For the Chinese cohort (Fig. 4b), we noticed that the abundant species profile differs from that of the American cohort, possibly reflecting a population-specific (which is mostly due to country variation) gut microbiota. It is again evident from this that Bacteroides species have most of the vitamin biosynthesis pathways covered except for cobalamin due to differences at the species level. Besides, in the Chinese population, there are many species from Firmicutes amongst the abundant ones, which suggest that based on the Bacteroidetes/Firmicutes ratio there may be a change in abundance of vitamin related genes.
Expression level of vitamin biosynthetic enzymes and vitamin-dependent enzymes in an IBD cohort
Based on the availability of metatranscriptomics dataset from the American cohort analyzed above, we sought to investigate the mRNA sequences of microbe-mediated vitamin related enzyme as computed by HUMAnN2 [26]. Functional profiling of mRNA normalized features (i.e., vitamin biosynthesis) in this cohort reveals that there is a low abundance of cobalamin and thiamine biosynthesis related enzymatic genes expressed in the IBD samples compared to healthy controls (Mann–Whitney test, p < 0.01) (Fig. 5a). These findings were consistent with a similar pattern observed in a previous study where B-vitamins were measured to be lower in plasma samples of IBD subjects [27,28,29].
However, the expression level of biotin biosynthetic enzymes was found to be significantly higher in the IBD subjects compared to healthy controls (Mann–Whitney test, p < 0.01). To examine this, we inspected whether the abundance of biotin synthesizers were significantly abundant or not in the IBD subjects than that of the healthy controls (especially, for the coordinated set of samples where the metagenomics and metatranscriptomics were carried out). Interestingly, we found that species with only biosynthetic pathways for biotin were significantly more abundant in the IBD subjects whereas species with biotin transporters were significantly less abundant in the IBD subjects compared to healthy controls (Additional file 6: Figure S5).
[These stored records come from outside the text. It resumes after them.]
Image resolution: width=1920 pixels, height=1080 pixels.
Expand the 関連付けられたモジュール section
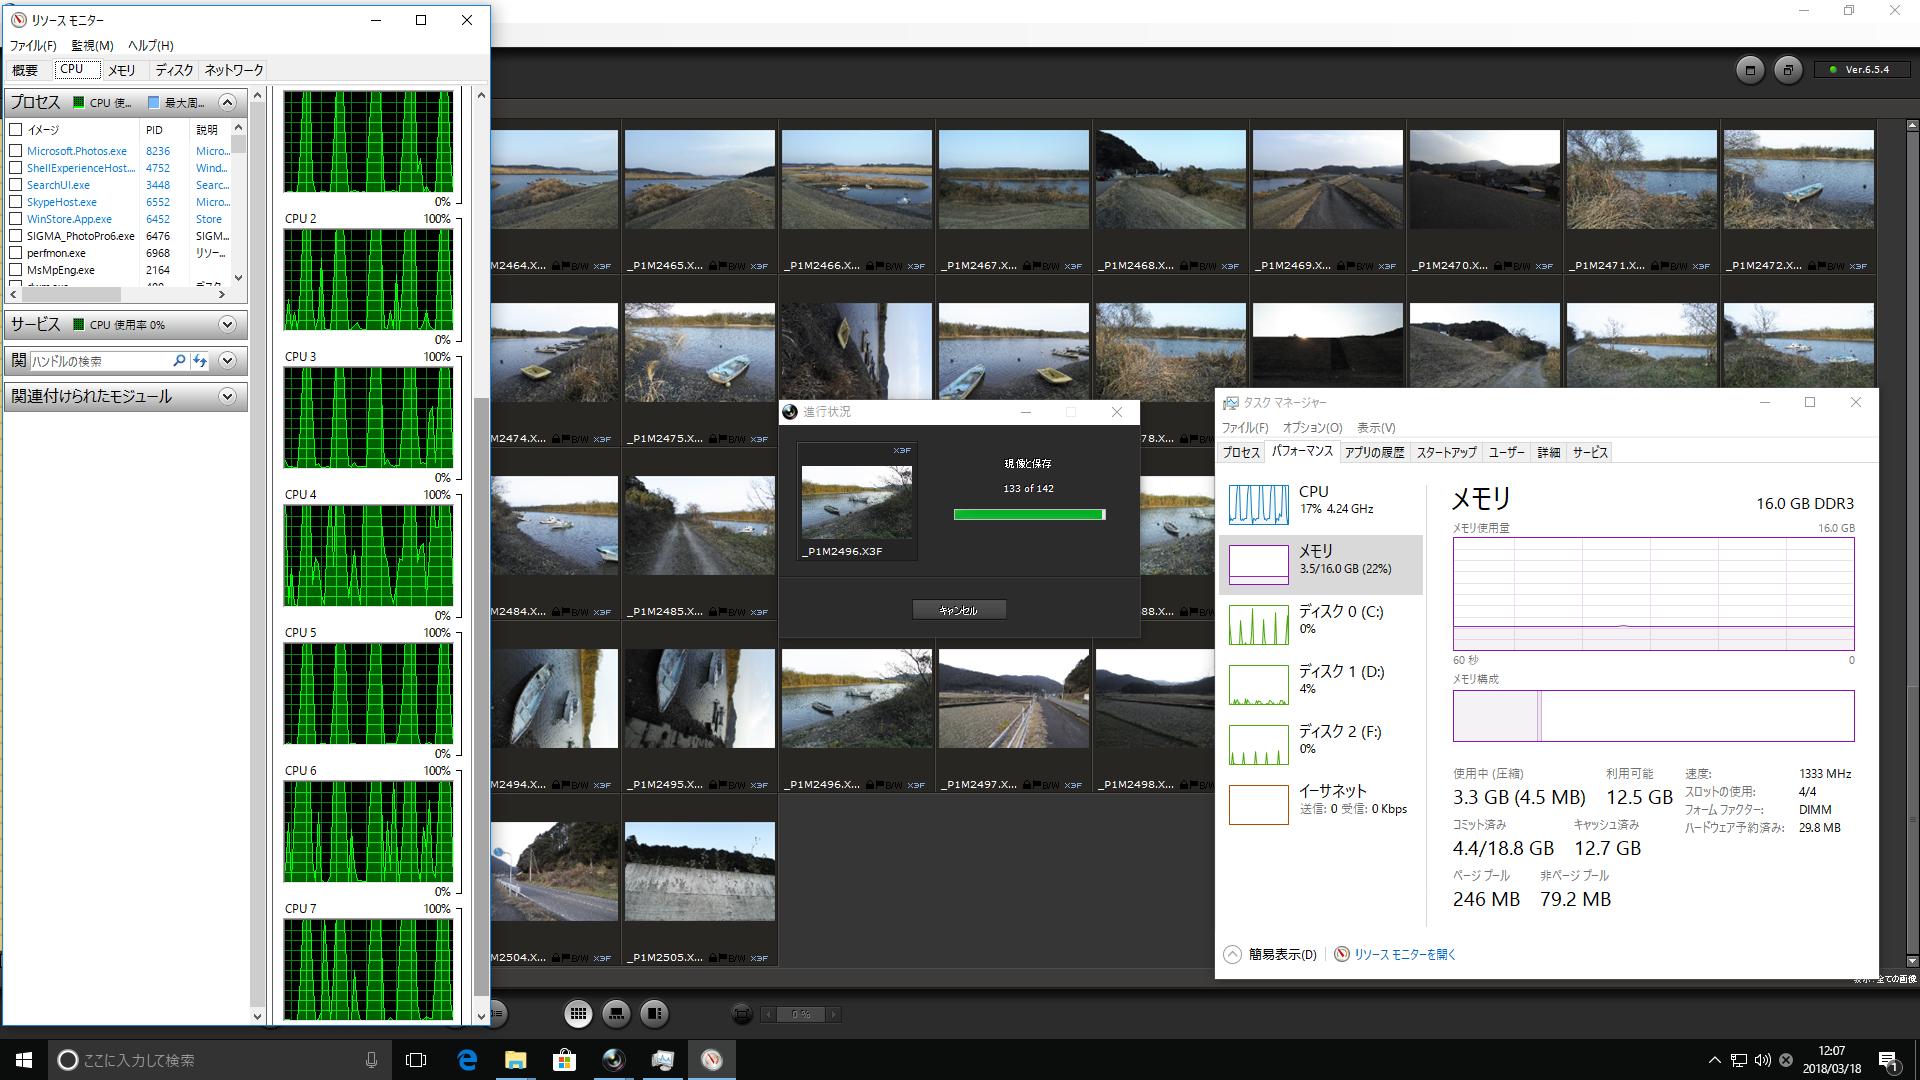coord(227,396)
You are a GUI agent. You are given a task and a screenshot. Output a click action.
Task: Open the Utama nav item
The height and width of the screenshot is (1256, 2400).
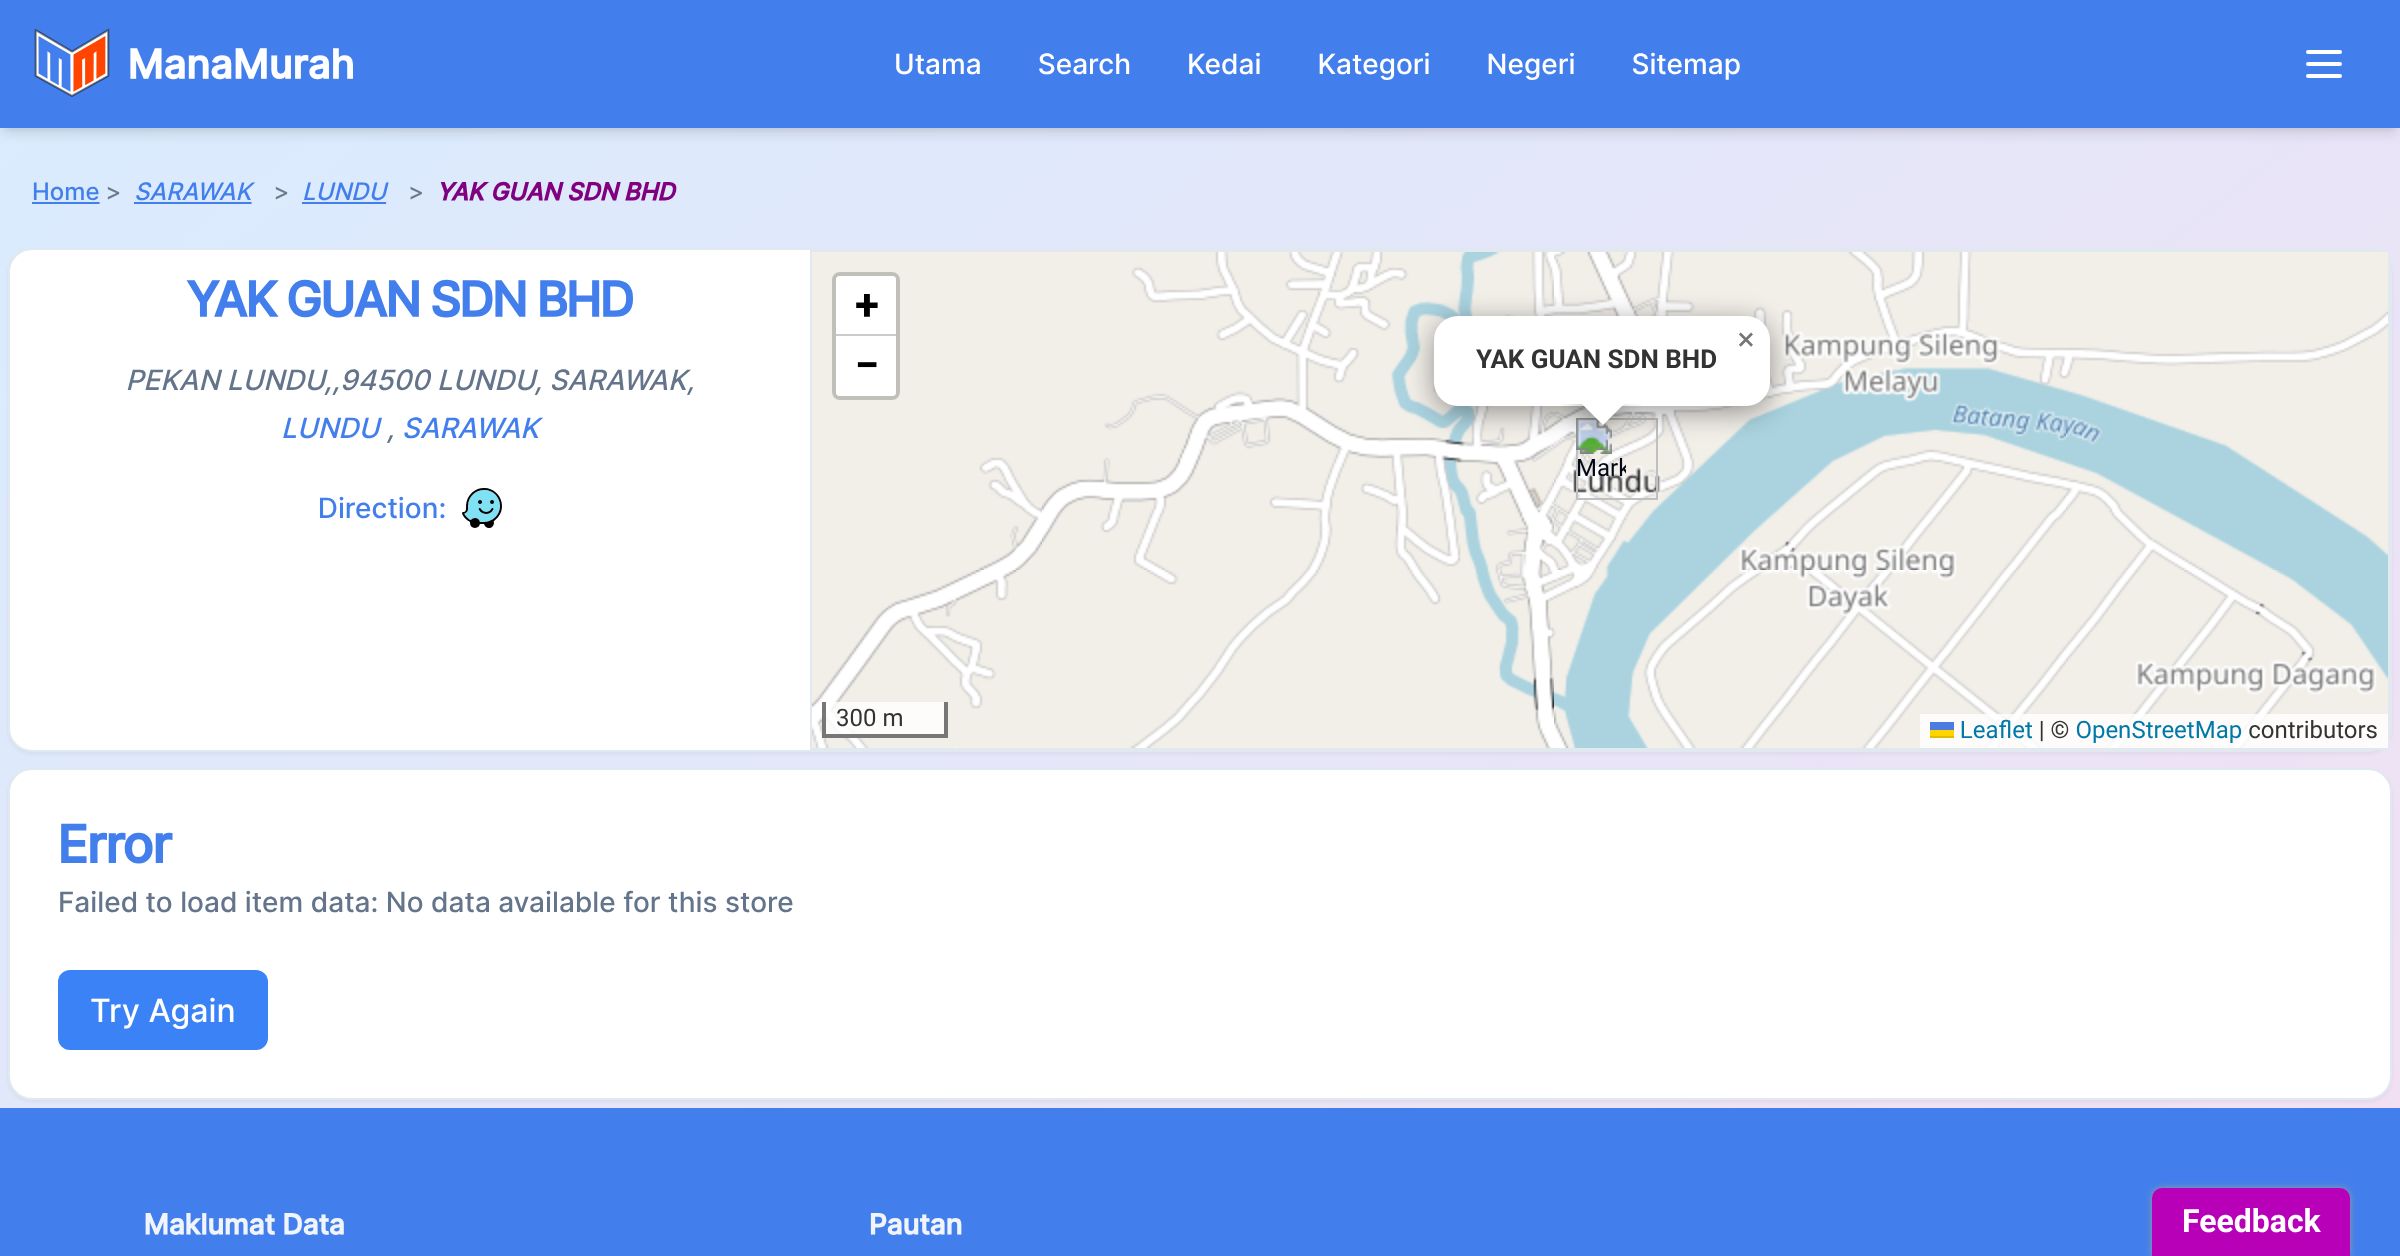[937, 64]
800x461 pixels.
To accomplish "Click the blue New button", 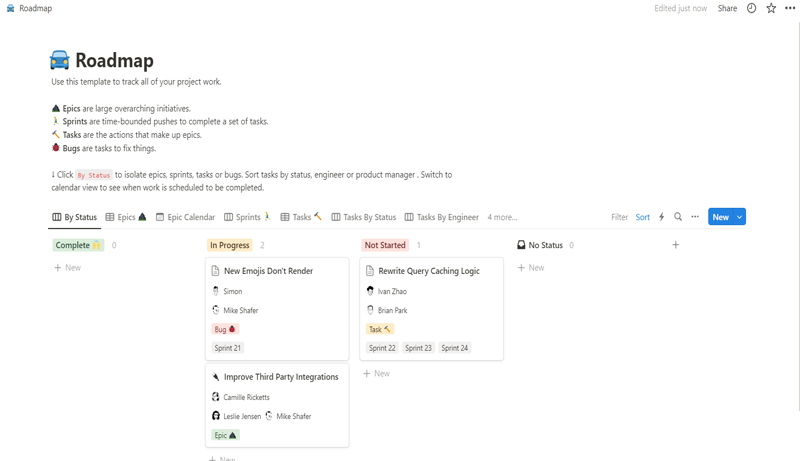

These observations once again highlight the significance of the microbial contribution to human health status. Furthermore, we analyzed the expression level of these vitamin-dependent enzymes to discern the connection between their synthesis and usage. We found that the abundance of biotin-dependent enzymes had an inreverse pattern to that of their biosynthesis level, whereas, thiamine utilization potential as well as its biosynthetic potential were less abundant in IBD subjects when compared to the healthy controls (Fig. 5b) (Mann–Whitney test, p < 0.01). Variation in vitamin synthesis and utilization level among these three vitamins is likely to reflect the complexity of the gut microbiota towards resource allocation and reuse of enzymes.